A range of firms with similar client bases underline this trend – car manufacturers report that sales of expensive, large vehicles are strong, but that lower income customers are preferring smaller, fuel-efficient models. McDonalds is revising its ‘extra value meal’ option, and credit card providers like Amex report very different types of activity from rising card balances and distress in the lower segments, to robust spending in its ‘Platinum’ category.

Economists are blithely referring to this phenomenon as the ‘K-shaped’ economy, whistling past the graveyard of economic history that portends revolutions are made of such obvious divergences in fortune.

Now all of the talk is of a K shaped economy – which refers to multiple divergences between the price insensitive wealthy and those in economic precarity who are sensitive to inflation, a services sector that is either shedding jobs and holding back from hiring compared to the upper echelons of the technology and finance industries where unprecedented levels of wealth are being created.
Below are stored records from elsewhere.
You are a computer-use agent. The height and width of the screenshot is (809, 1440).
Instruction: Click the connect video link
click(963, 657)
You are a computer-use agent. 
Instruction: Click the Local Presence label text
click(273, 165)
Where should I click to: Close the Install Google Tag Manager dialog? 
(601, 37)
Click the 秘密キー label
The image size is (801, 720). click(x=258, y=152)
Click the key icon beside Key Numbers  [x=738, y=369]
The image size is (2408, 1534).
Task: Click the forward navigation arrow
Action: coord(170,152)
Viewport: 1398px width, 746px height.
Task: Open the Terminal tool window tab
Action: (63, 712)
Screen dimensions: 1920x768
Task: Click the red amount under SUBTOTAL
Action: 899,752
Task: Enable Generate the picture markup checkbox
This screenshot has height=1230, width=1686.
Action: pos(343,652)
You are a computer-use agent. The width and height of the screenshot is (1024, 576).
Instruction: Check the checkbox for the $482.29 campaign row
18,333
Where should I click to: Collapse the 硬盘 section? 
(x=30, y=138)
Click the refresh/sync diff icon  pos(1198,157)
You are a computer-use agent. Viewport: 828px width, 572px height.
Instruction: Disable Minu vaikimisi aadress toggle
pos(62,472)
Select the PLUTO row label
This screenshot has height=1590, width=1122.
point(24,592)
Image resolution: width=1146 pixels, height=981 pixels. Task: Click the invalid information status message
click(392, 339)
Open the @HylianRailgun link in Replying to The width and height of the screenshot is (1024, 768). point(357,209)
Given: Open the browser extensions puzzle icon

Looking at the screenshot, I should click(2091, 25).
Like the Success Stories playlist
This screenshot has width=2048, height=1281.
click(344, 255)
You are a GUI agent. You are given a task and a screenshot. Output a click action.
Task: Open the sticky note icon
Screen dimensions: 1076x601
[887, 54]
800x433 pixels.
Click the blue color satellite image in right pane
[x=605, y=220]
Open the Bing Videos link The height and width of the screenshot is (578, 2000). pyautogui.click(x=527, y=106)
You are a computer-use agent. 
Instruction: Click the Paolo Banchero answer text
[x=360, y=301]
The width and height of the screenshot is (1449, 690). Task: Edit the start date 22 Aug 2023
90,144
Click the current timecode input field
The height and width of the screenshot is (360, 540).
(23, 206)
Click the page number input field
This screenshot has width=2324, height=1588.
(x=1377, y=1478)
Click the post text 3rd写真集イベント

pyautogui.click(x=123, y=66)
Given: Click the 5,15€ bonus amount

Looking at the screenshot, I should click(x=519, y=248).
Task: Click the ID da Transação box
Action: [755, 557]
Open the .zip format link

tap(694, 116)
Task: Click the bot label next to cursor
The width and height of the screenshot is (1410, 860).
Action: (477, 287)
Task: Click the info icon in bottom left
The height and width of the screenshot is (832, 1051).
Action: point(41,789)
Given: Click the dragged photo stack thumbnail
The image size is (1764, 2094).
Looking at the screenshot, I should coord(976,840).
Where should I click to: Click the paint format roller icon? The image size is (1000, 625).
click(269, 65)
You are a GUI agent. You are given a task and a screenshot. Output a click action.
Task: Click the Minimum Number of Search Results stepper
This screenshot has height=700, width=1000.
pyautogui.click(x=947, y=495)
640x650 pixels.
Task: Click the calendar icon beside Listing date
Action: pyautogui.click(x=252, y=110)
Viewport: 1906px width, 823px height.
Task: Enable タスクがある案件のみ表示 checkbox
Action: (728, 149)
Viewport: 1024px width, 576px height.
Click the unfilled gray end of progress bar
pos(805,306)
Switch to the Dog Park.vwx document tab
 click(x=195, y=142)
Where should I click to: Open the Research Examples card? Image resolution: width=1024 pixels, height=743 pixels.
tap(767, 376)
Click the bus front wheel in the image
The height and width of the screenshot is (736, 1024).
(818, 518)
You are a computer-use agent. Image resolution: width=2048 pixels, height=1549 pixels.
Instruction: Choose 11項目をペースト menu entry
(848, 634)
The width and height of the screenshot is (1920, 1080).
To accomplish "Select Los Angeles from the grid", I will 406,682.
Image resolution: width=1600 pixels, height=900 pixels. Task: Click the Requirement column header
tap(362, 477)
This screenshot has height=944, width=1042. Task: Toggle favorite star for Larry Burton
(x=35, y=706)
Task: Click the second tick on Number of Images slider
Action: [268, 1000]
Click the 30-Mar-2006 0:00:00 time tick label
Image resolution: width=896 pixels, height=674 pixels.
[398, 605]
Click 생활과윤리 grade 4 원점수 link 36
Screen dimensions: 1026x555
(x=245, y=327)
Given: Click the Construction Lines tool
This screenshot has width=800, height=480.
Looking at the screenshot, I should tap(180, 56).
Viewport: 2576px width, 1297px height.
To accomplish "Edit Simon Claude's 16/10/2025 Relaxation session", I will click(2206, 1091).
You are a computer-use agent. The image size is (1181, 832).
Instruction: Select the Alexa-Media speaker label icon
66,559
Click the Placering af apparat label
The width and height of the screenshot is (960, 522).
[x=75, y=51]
There are two other effects ongoing. The first is the economic effect of AI-focused capital expenditure (across the energy, logistics and technology sectors). The second, more important trend is a mangling of business cycles, such that few of them are synchronized across geographies, or between the real and financial economies (German chemicals is in the doldrums but German finance is on an upswing).

Yet, a better diagnosis might be the ‘Marxist’ economy – one where the owners of capital and the source of labour are at odds.

The Future: In the US, the top 10% of the population own 87% of stocks and 84% of private businesses, according to data from the Federal Reserve. On the other hand, we have previously written about the rise of economic precarity in The Road to Serfdom. So, whilst it is a new observation amongst the commentariat, the diverging fortunes of capital and labour should start to trouble policymakers in 2026. Expect this to be a headline policy issue net year – the White House is already paring back some tariffs, and in Europe governments compete to either tax the wealthy (France and the UK) or to lure them (Italy).